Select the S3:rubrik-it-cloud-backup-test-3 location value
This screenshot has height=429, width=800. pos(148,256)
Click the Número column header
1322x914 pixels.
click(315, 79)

· · · · · · ·

*Goal of the exercise:* Your response should consist of the full listing, exactly as written.

*Result of the task:*
Select the S3:rubrik-it-cloud-backup-test-3 location value
This screenshot has height=429, width=800. pos(148,256)
Click the Número column header
1322x914 pixels.
click(315, 79)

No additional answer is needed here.